Migrant rescue ship leaves French port as EU tensions flare

The Ocean Viking, operated by a French NGO, had picked up more than 230 migrants at sea

PARIS - Tensions over migration flared between EU countries on Saturday after people on board a rescue ship turned back by Italy disembarked in France.

The Ocean Viking, operated by a French NGO, had picked up more than 230 migrants at sea near the Libyan coast before spending weeks seeking a port to accept them.

France allowed the boat to dock at the southern port of Toulon on Friday after Rome denied it access.

The stand-off has inflamed a dispute over the way EU countries handle migration across the Mediterranean.

Cyprus, Greece, Italy and Malta on Saturday slammed the EU's system for managing migrant flows and called for the EU Commission to intervene. 

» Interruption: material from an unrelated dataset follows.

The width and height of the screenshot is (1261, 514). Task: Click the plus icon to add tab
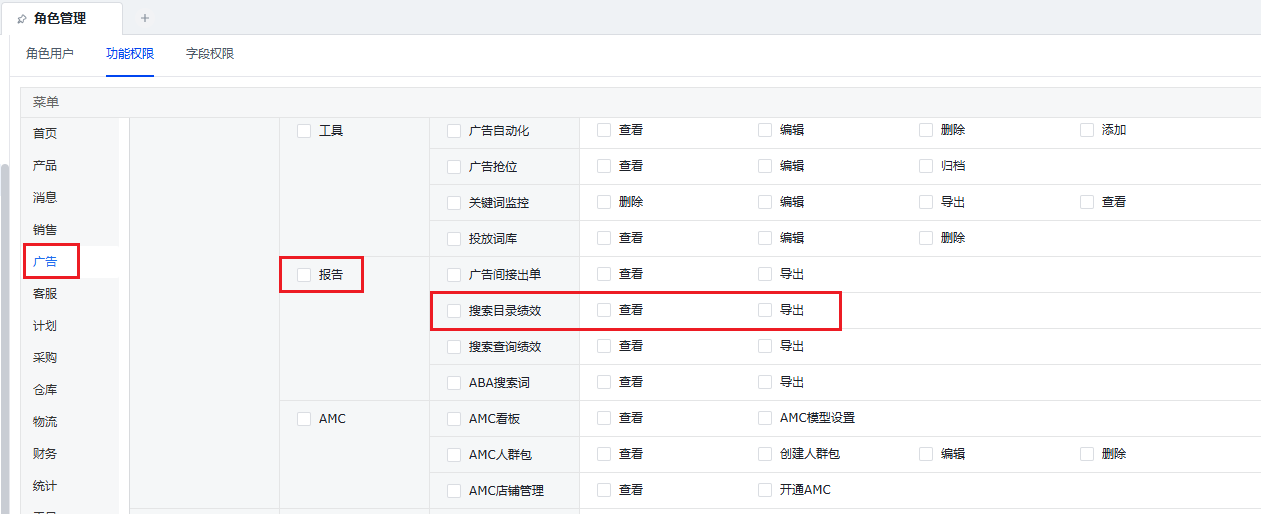point(145,18)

They hit out at the "disappointing" results of previous EU commitments to a scheme that in its initial year would have seen 10,000 people relocated from the European countries they first reached.

"The mechanism is slow" and the figure of 10,000 relocations, which was not met, "represents only a very small part of the actual figure of irregular arrivals during this year", they said.

The Greek migration minister and the interior ministers of Cyprus, Italy and Malta made the comments in a joint statement issued in Rome.

These countries have argued for years in favour of a compulsory relocation system.

They said that as states where migrants first enter Europe, they bear "the most difficult burden in the management of migratory flows in the Mediterranean, in full respect of international obligations and EU rules".

And they pointed the finger at humanitarian NGOs, saying their "private vessels act in total autonomy from the competent state authorities".

The Ocean Viking vessel, run by SOS Mediterranee, left to undergo maintenance at another port after the migrants disembarked at Toulon, authorities said.

In a few weeks' time it is set to return to save more migrants in the Mediterranean.

French authorities said the last of the 230 passengers disembarked late Friday. Four others were evacuated by helicopter earlier in the week.

Of the passengers, 189 people -- including 23 women and 13 minors -- were taken to a holiday camp turned shelter on the Giens Peninsula some 20 kilometres from the military port of Toulon.